Each line below from the "Instruction: Select the Driver column header" line through the "349x197 pixels." line, those two included, must be restated word for word; the pictures must not be.

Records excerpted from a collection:
*** Block opens ***
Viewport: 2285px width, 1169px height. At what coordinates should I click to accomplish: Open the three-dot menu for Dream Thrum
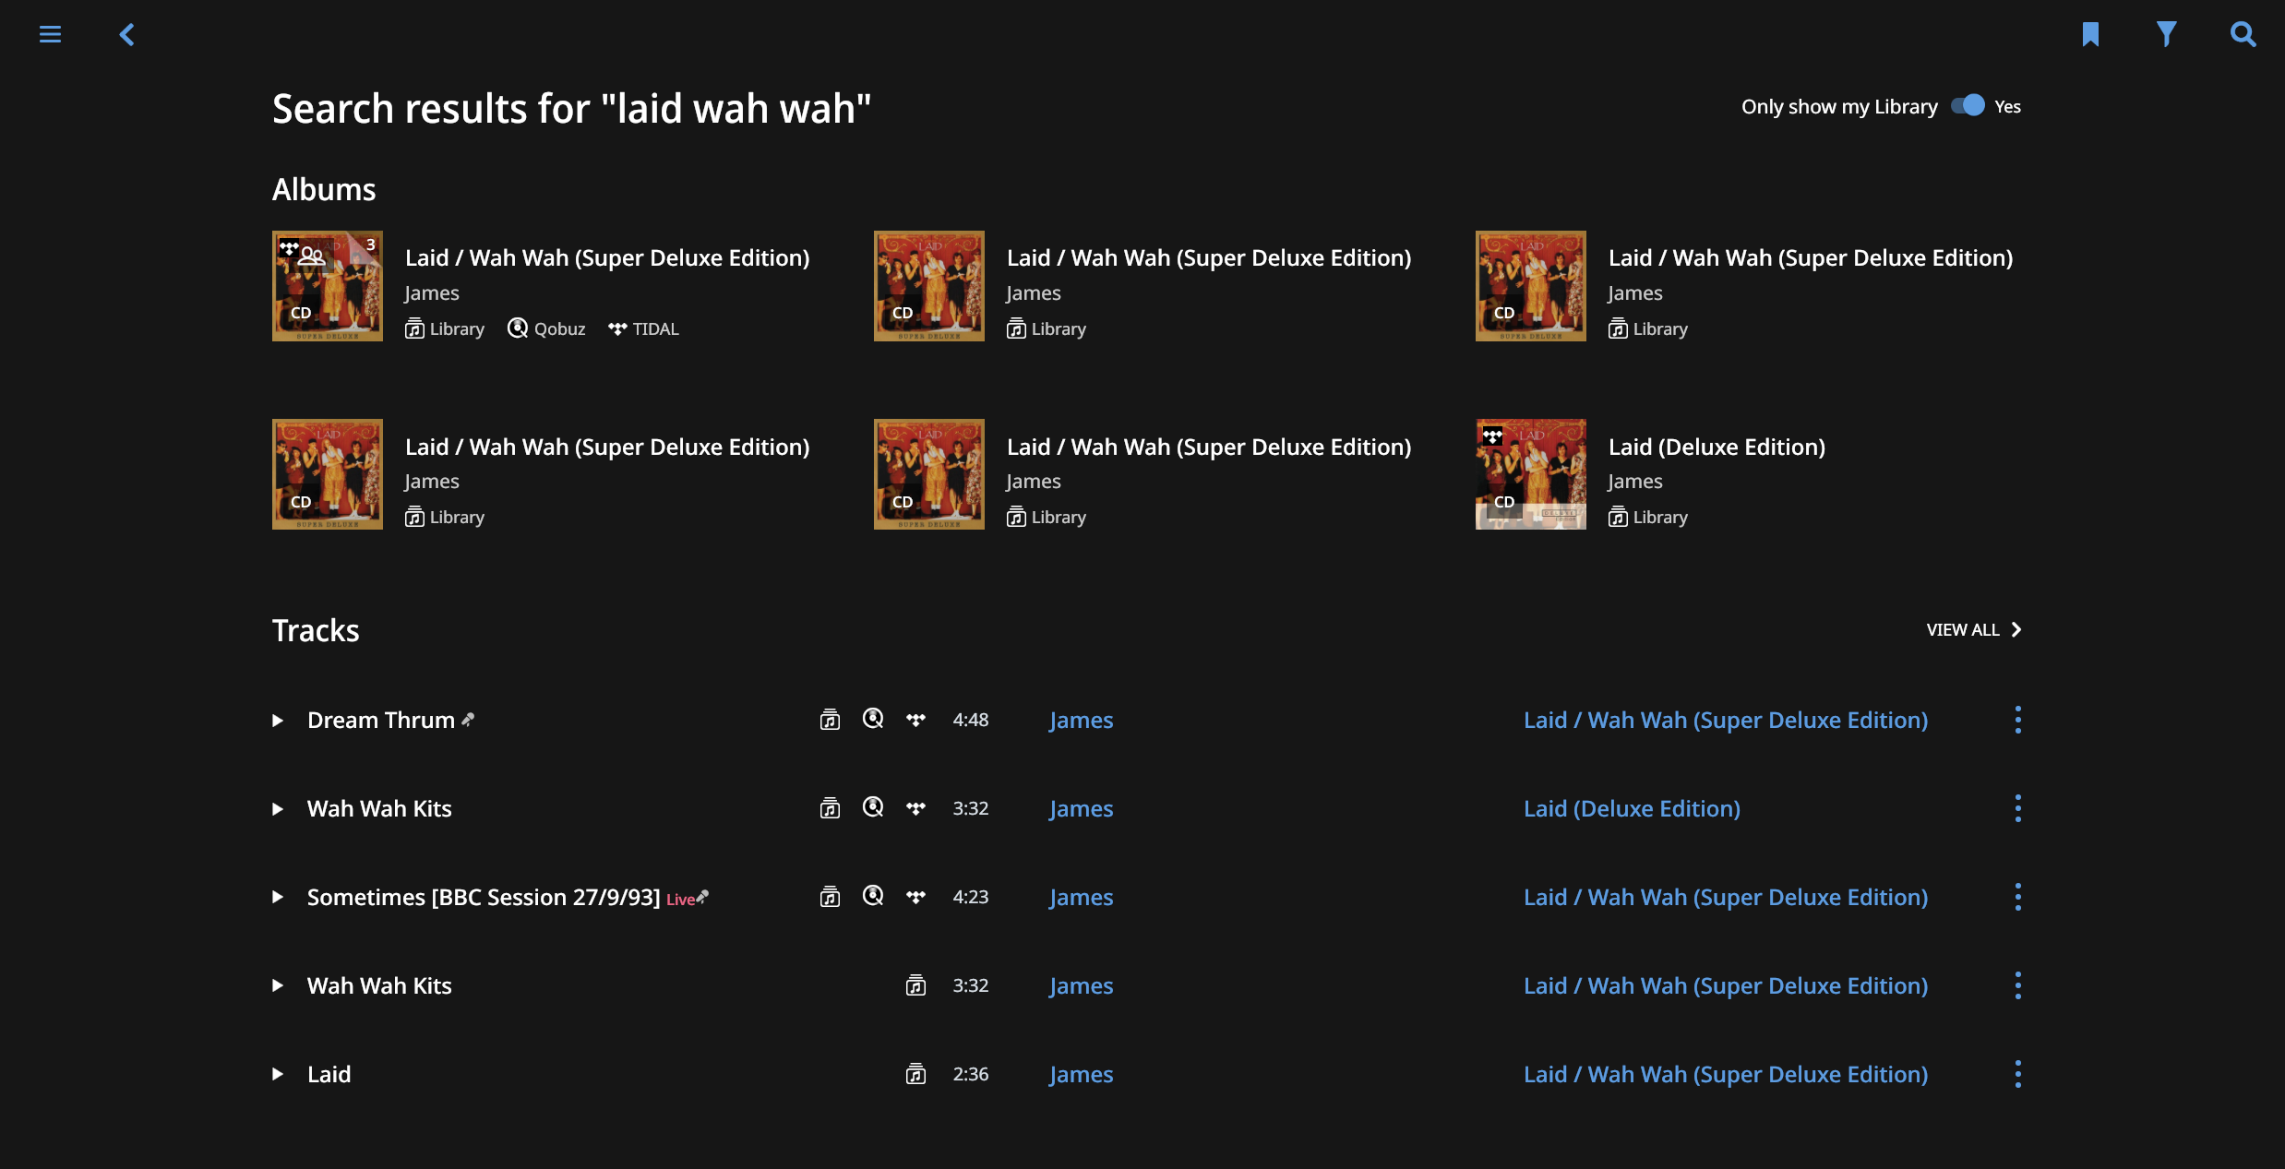pyautogui.click(x=2017, y=720)
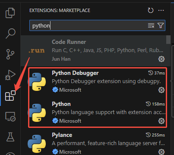174x155 pixels.
Task: Select the Pylance extension entry
Action: [95, 143]
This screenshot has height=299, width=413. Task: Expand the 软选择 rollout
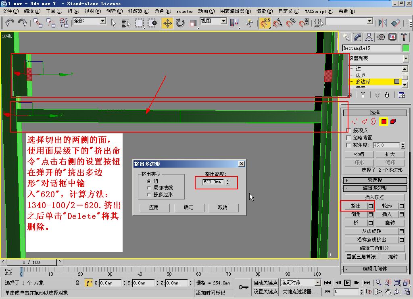pyautogui.click(x=347, y=181)
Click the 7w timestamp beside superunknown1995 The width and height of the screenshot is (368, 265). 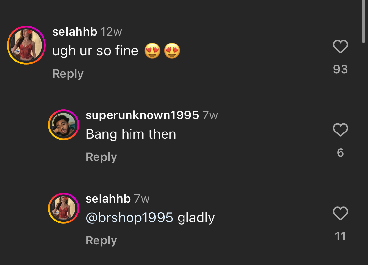coord(210,115)
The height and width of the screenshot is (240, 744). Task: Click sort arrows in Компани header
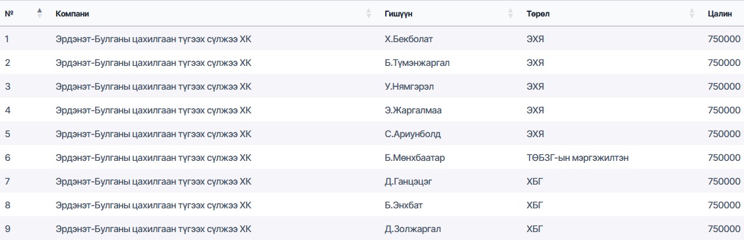coord(369,14)
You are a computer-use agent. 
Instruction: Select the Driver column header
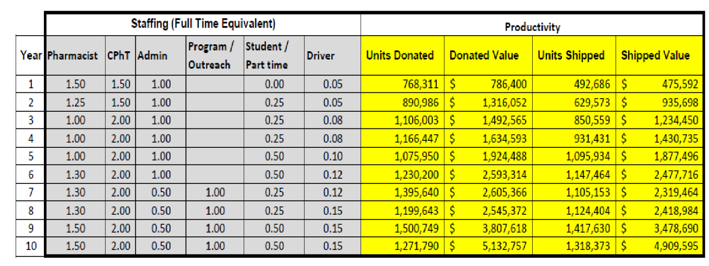(320, 56)
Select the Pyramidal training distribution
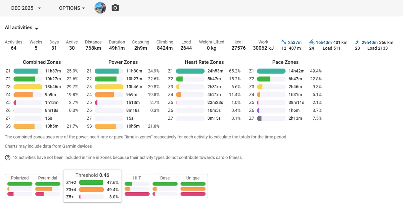The image size is (403, 206). click(48, 186)
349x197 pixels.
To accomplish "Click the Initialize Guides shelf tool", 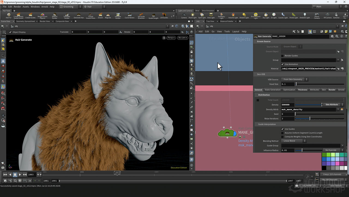I will [x=118, y=16].
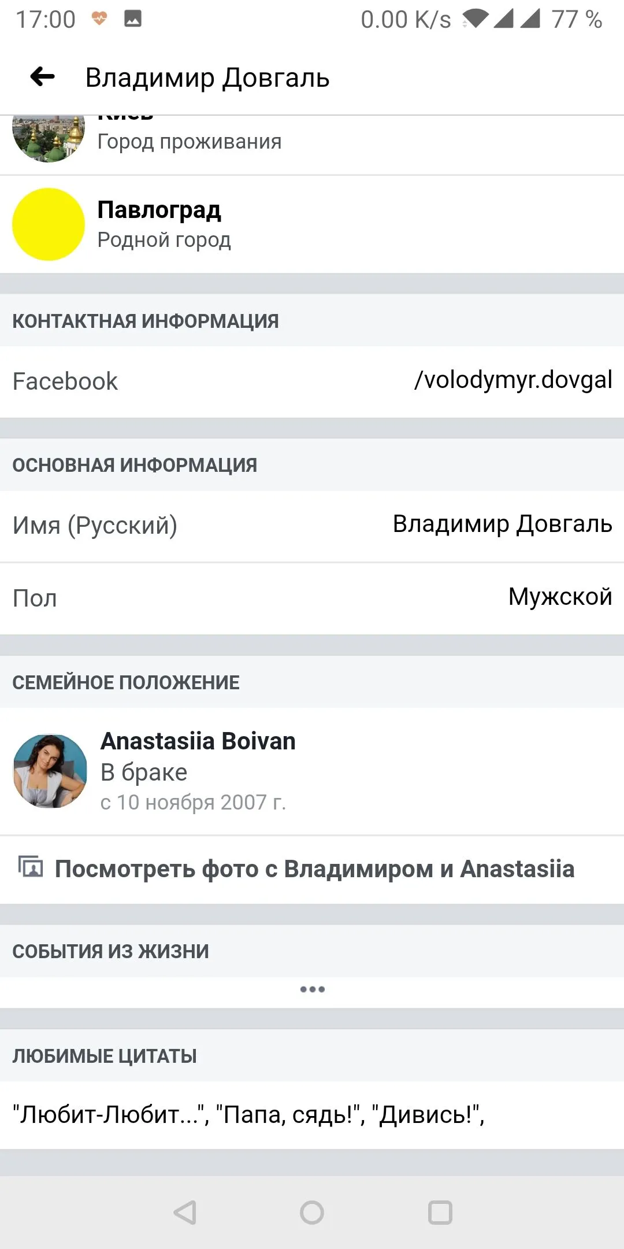Tap the Anastasiia Boivan name
Image resolution: width=624 pixels, height=1249 pixels.
198,741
*** Block closes ***
Output below »
Instruction: Select the Driver column header
(320, 56)
Select the Pyramidal training distribution
The image size is (403, 206). click(48, 186)
349x197 pixels.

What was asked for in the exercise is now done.